[Task]
Exactly the lines from the one containing "Sort table by Идентификатор column arrows" through the one containing "You are a GUI" in the listing below are to be copied, with the pictures left out.

[Dataset extract]
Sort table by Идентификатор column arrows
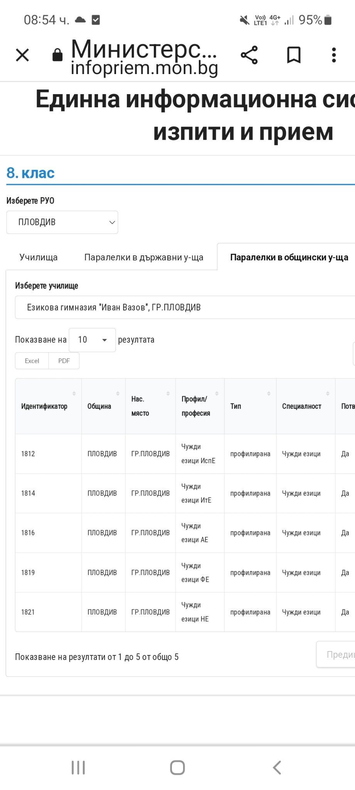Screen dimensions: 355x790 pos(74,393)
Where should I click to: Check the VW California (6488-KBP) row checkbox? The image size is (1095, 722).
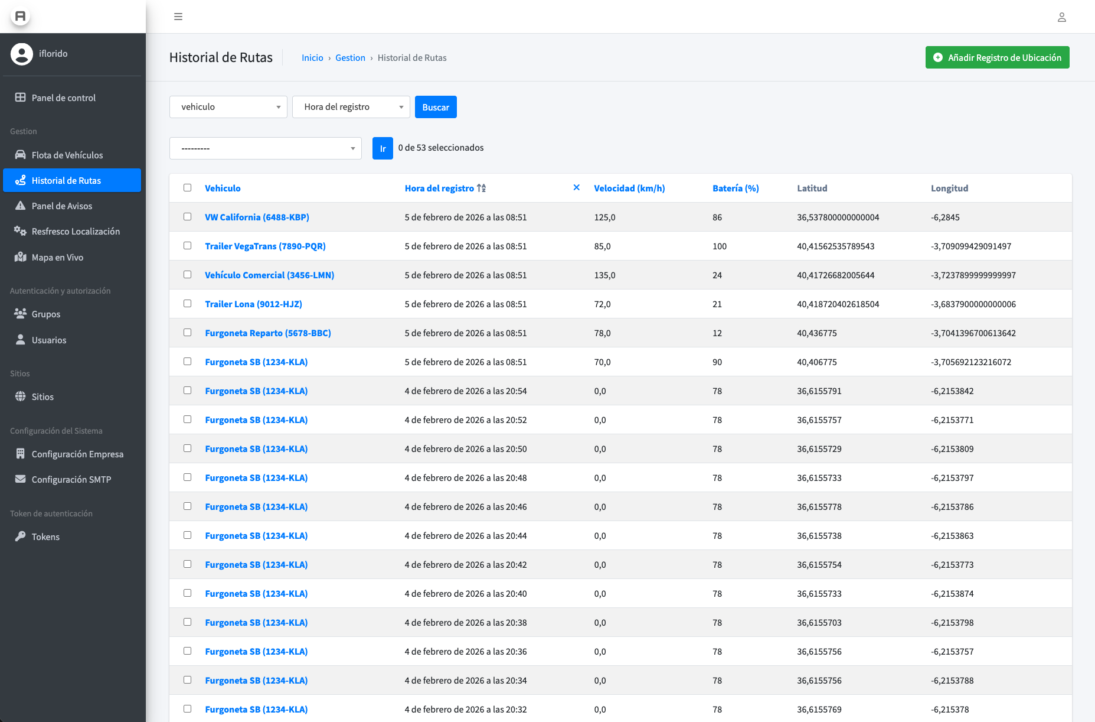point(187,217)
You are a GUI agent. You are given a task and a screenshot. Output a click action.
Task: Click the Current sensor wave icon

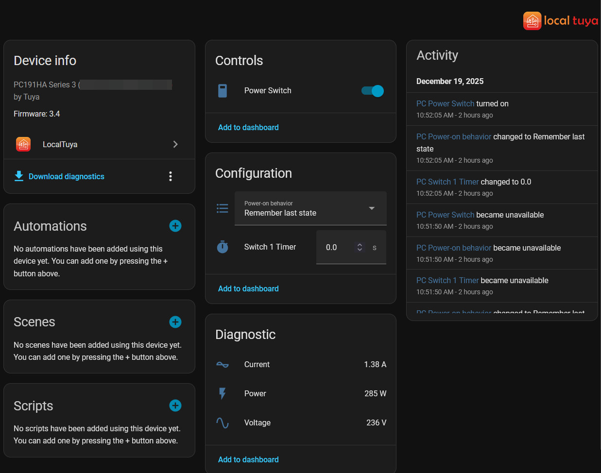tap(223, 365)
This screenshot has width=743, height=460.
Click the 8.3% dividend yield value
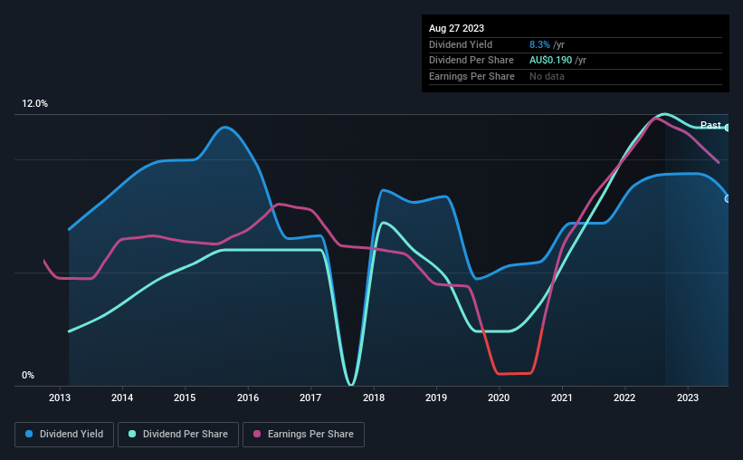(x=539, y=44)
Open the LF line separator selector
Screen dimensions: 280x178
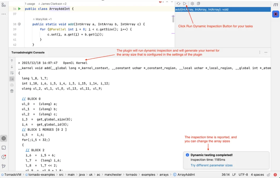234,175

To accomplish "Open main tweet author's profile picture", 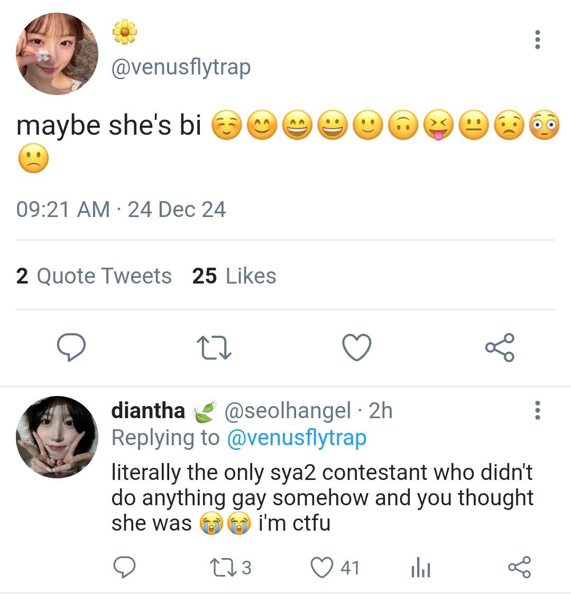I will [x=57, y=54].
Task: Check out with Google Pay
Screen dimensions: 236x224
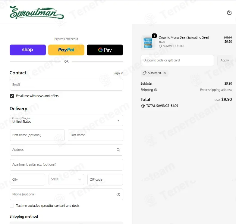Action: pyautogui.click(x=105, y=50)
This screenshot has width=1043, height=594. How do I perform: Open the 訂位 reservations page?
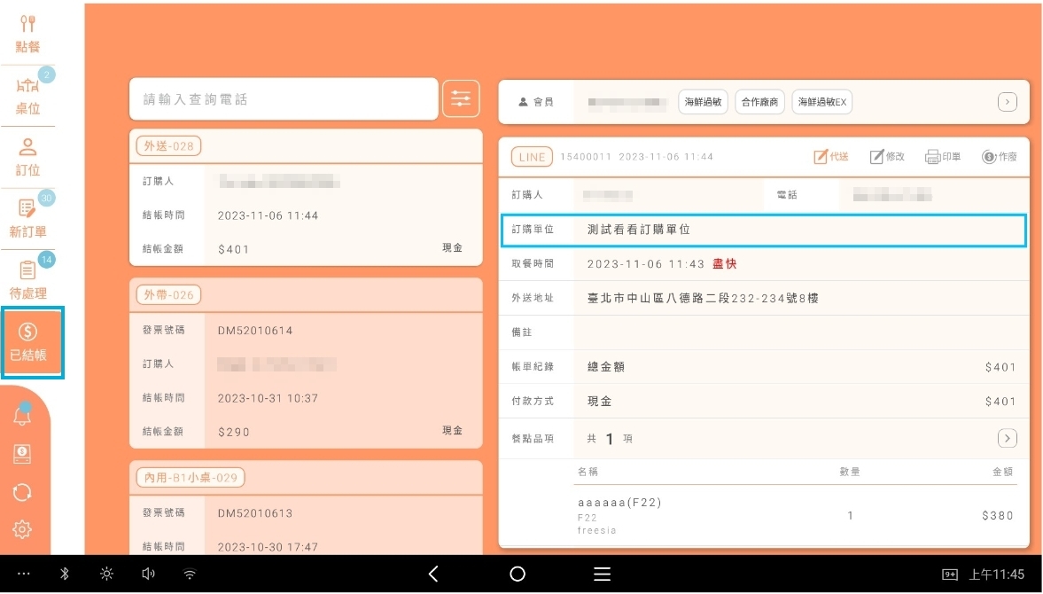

==

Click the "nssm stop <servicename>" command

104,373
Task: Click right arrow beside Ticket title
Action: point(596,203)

[Response]
Sort table by Идентификатор column arrows
Screen dimensions: 355x790 pos(74,393)
Where should I click to: Check the VW California (6488-KBP) row checkbox? The image size is (1095, 722).
point(187,217)
You are a GUI agent. You are given a task and a screenshot. Output a click action.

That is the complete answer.